Multifactor Authentication (MFA) is a second layer of account security that combines something you know (your password) with something you have (a device, security token, or one-time password) when attempting to log into a system. MFA generally involves a hardware token, smartphone app, or SMS message that provides a time-based one-time passcode that you provide along with your password that verifies that you are indeed authorized to access the account. 


Why do I need MFA?


It is relatively easy for your password to be stolen. Malicious software and emails are a constant threat to your account security. And if you use the same password for multiple accounts, you're password is even more vulnerable. 


If your password is compromised, attackers can gain access to any information that you have access to. Attackers often target your email account first to send more malicious emails to other targets, but could easily access other university data. 

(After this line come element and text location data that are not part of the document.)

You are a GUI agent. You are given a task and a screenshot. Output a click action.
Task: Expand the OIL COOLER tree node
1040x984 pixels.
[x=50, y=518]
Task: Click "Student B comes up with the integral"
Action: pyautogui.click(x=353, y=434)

MFA can help keep bad guys out of your account even if they have your password. 


How does MFA work?


When you enable MFA, you will set up a means to get a second form of authorization that depends on something you have. This is often a smartphone app or an SMS message that contains a passcode that is only valid for a short amount of time. The Microsoft Authenticator app can also provide a push notification when you try to log in 


When you log in to your account, you will provide your password and then you will be prompted for this second form of authorization. You can provide the passcode that appears in the app or in an SMS message, or with the Microsoft Authenticator app and Office 365, you will receive a push notification to simply approve the authentication. 


If you ever receive a push notification or SMS message when you are not trying to log into an account protected by MFA, it is recommended that you change your password immediately and retire the old password. 


How do I get started?


At this time, MFA is only available for your Office 365 account by request only. You can submit a request in our Service Catalog.